What to work on:
A: From the article on the CARE seminar against the Assisted Dying Bill, reproduce word for word the passage starting at "Speakers at the" and ending at "their condition improves.".
B: According to the article on the CARE seminar against the Assisted Dying Bill, who chaired and hosted the event?

Selected excerpt below:

CARE Campaign Supporters Reject Assisted Dying Bill

Top medical professionals joined with leading U.S. disability rights advocate Joni Eareckson Tada at a special seminar by Christian social concern charity CARE Tuesday to reject the proposed Assisted Dying Bill.

|TOP|‘Life Valued – Euthanasia in Perspective’, chaired and hosted by Lord Michael Chan, was held as part of CARE’s campaign against Lord Joffe’s Assisted Dying for Terminally Ill Bill and comes just over a week since the House of Lords debated the report of the Select Committee on the Bill.

The event also featured contributions from Baroness Ilora Finlay of Llandaff, a member of the House of Lords Select Committee on the Assisted Dying for the Terminally Ill Bill and Professor of Palliative Care at Cardiff University, and Vicky Robinson, Nurse Consultant at St. Christopher’s Hospice in Sydenham.

Speakers at the event unanimously rejected the Assisted Dying Bill and the concept of the ‘right to die’, instead stressing the need for the Government to provide better palliative care for terminally ill patients preceding their death.

Baroness Finlay criticised the “readiness” of doctors and nurses to start talking about euthanasia when the patient reaches the point of despair, and warned against euthanasia and death becoming a “very easy therapeutic option”.

She stressed the need to offer comfort and support for patients and highlighted the unpredictable emotions of patients, who often express the desire to commit suicide before changing their minds when their condition improves.

Speaking from her own experience in palliative care, Baroness Finlay said: “I have not had persisting statements about life not worth living but I have often had patients who said ‘I never believed life would be worth living again’.”

Baroness Finlay also warned that the clarity of the law as it stands would be jeopardised if the Bill is approved. “At the moment the law is a bright line. It is very clear. Doctors know where they stand, patients and nurses know where they stand. You do not intentionally kill your patients.”

End of Selected excerpt.
Stored data below:

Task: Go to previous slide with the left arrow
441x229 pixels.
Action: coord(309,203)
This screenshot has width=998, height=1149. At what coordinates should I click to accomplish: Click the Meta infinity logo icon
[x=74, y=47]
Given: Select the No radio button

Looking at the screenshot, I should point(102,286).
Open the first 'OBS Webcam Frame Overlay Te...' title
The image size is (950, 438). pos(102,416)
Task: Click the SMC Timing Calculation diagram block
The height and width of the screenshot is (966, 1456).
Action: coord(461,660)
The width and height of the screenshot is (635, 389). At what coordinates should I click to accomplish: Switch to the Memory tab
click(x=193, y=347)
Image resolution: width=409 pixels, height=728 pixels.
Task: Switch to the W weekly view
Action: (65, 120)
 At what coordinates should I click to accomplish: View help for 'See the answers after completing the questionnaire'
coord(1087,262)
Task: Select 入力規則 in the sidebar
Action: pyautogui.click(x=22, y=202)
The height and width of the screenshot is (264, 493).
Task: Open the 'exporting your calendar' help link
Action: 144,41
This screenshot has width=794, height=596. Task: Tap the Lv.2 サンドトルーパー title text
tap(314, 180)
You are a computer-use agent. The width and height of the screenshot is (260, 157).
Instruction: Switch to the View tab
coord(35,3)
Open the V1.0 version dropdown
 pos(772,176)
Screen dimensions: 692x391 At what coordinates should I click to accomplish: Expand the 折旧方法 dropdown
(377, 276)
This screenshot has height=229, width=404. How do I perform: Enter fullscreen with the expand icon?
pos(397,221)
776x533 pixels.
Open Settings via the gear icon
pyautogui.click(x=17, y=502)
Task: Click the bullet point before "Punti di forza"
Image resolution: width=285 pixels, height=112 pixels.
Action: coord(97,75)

End of Stored data.

Answers for the tasks:
A:
Speakers at the event unanimously rejected the Assisted Dying Bill and the concept of the ‘right to die’, instead stressing the need for the Government to provide better palliative care for terminally ill patients preceding their death.

Baroness Finlay criticised the “readiness” of doctors and nurses to start talking about euthanasia when the patient reaches the point of despair, and warned against euthanasia and death becoming a “very easy therapeutic option”.

She stressed the need to offer comfort and support for patients and highlighted the unpredictable emotions of patients, who often express the desire to commit suicide before changing their minds when their condition improves.

B: Lord Michael Chan